Comorbiditeit komt vaak voor bij MS, maar er is nog weinig bekend over hoe de aanwezigheid ervan samenhangt met ziekteactiviteit. Een grootschalig onderzoek met gegevens uit fase III-trials naar MS-medicatie toont nu aan dat verschillende vormen van comorbiditeit, vooral ischemische hartziekten en depressie, samenhangen met meer ziekteactiviteit.
Hoewel patiënten met MS en comorbiditeit vaak niet mogen deelnemen aan klinische trials, wees eerder onderzoek van Amber Salter en haar collega’s uit dat meer dan 40% van de deelnemers aan 17 fase III-trials naar MS-medicatie minimaal 1 comorbiditeit had. Dit was een aanknopingspunt voor vervolgonderzoek, waarbij ze gegevens verzamelden van maar liefst 16.794 deelnemers aan klinische trials.

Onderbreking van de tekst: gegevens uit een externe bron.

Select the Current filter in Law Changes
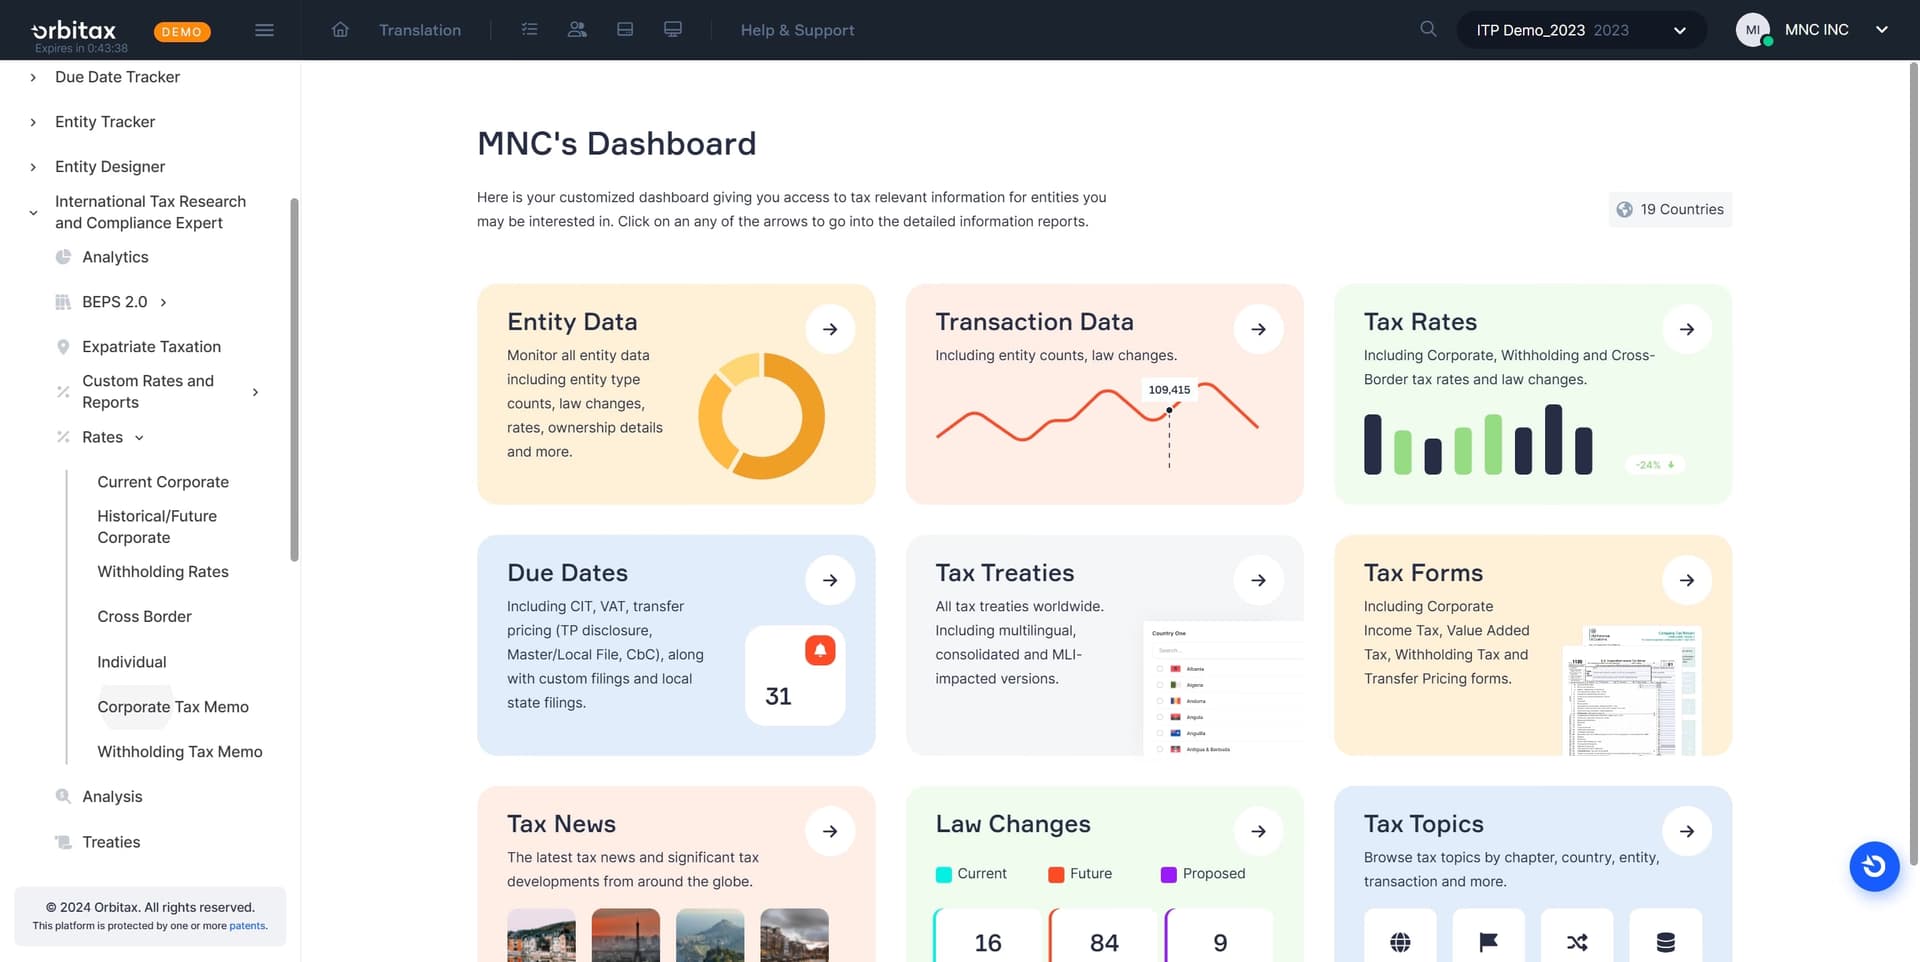Screen dimensions: 1920x962 click(972, 873)
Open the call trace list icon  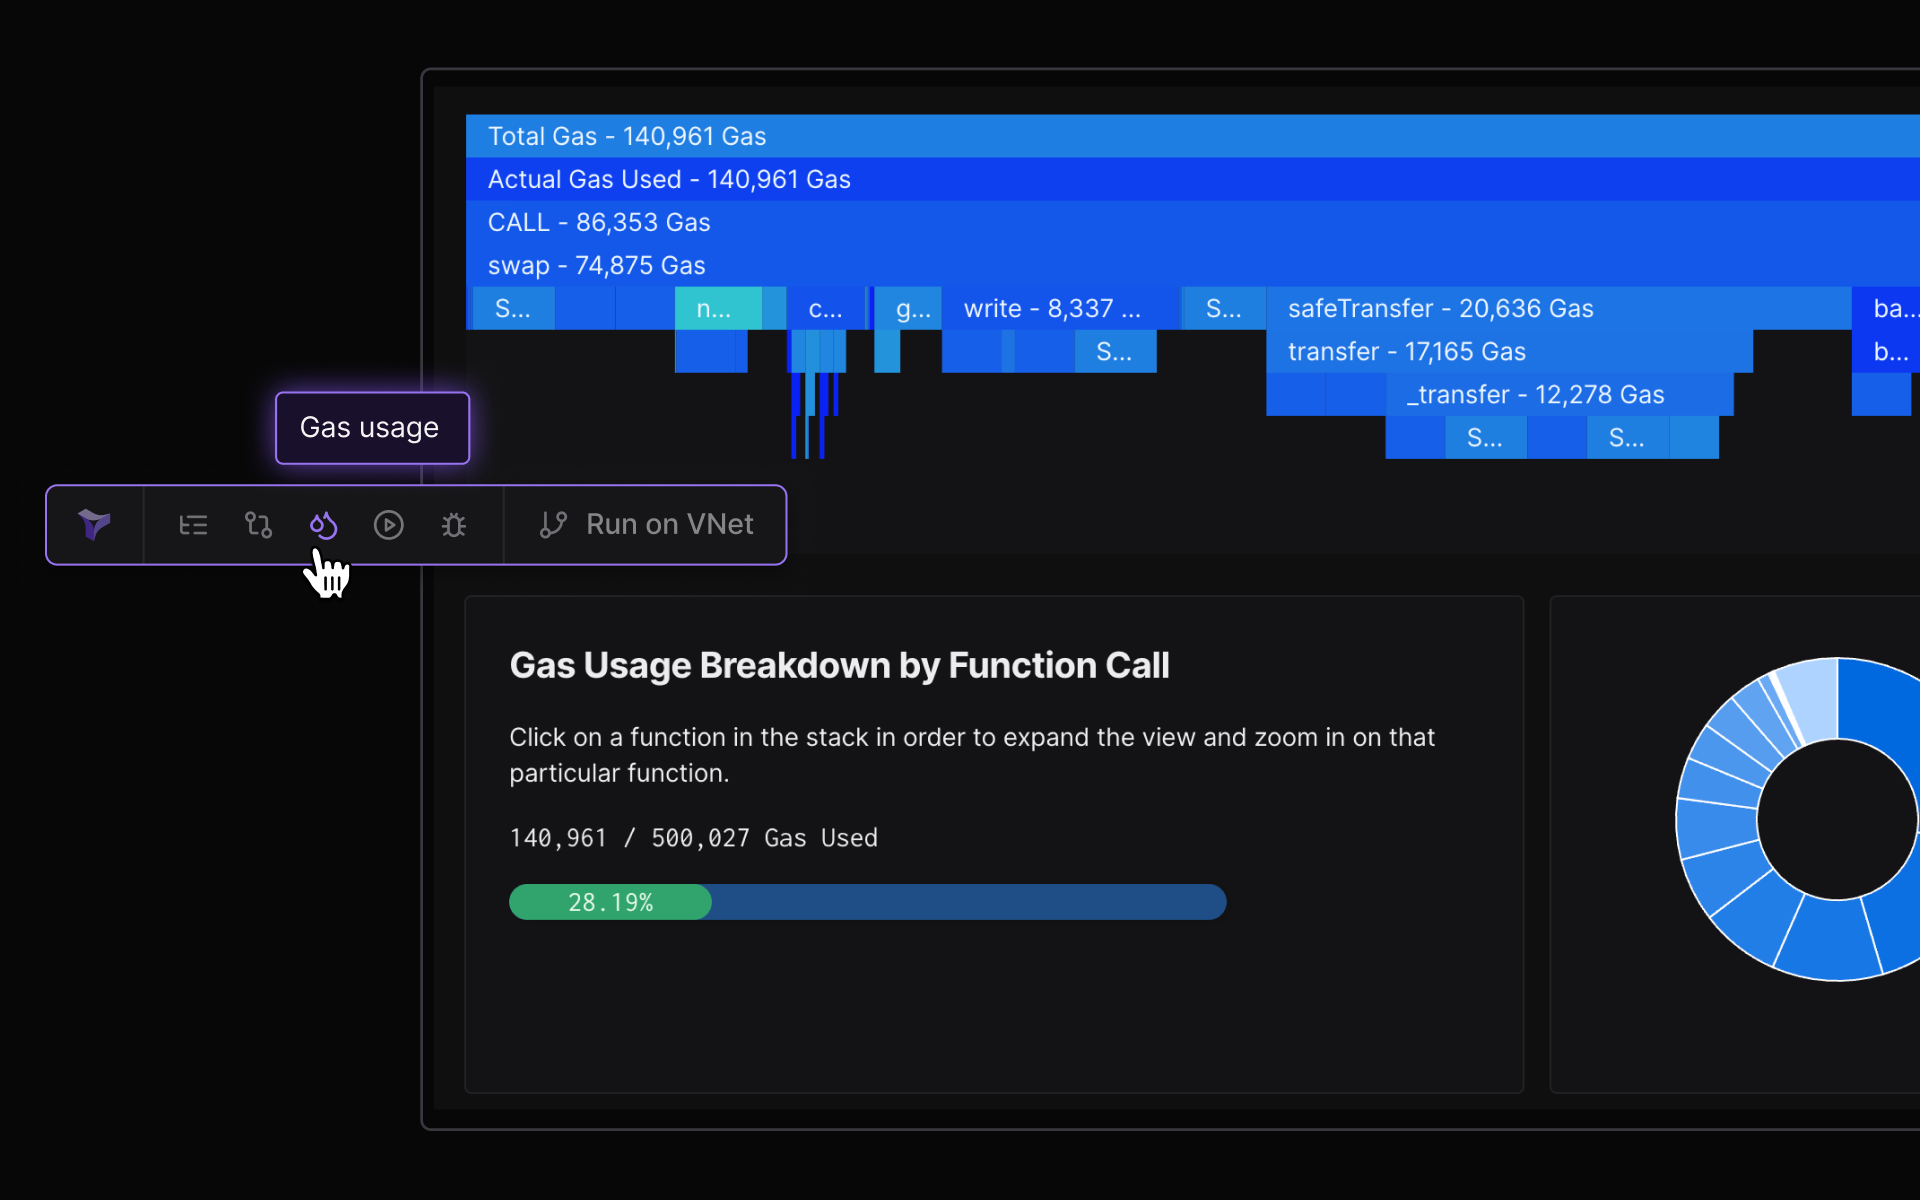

Op basis van de medische geschiedenis bepaalden de onderzoekers of er bij patiënten sprake was van comorbiditeit in een van de volgende categorieën: auto-immuunziekten, cardiometabole ziekten, longziekten, migraine, psychiatrische aandoeningen en huidaandoeningen. Verder turfden ze per patiënt het aantal vormen van comorbiditeit in alle categorieën en specifiek voor cardiometabole en psychiatrische aandoeningen. De belangrijkste uitkomstmaat was de tijd tot het eerste bewijs van ziekteactiviteit (EDA) bij een follow-up van 2 jaar.
Uit de analyses bleek dat patiënten met minimaal 3 vormen van comorbiditeit in welke categorie dan ook een 14% hoger risico op ziekteactiviteit hadden dan degenen zonder comorbiditeit (aHR 1,14; 95%-BI 1,02-1,28). Was sprake van specifiek minimaal 2 cardiometabole ziekten dan steeg het risico op ziekteactiviteit met 21% in vergelijking met personen zonder comorbiditeit in deze categorie (HR 1,21; 95%-BI 1,08-1,37). Gekeken naar individuele aandoeningen waren significante verbanden aanwezig voor ischemische hartziekten en depressie.
De onderzoekers geven aan dat de data geen inzicht geven in causaliteit en dat de uitkomsten mogelijk een onderschatting zijn van de waarden in de bredere MS-populatie, waarbinnen patiënten mogelijk in sterkere mate last hebben van comorbiditeit dan deelnemers aan fase III-trials. De conclusie: preventie en management van comorbiditeit verdienen veel aandacht bij patiënten met MS.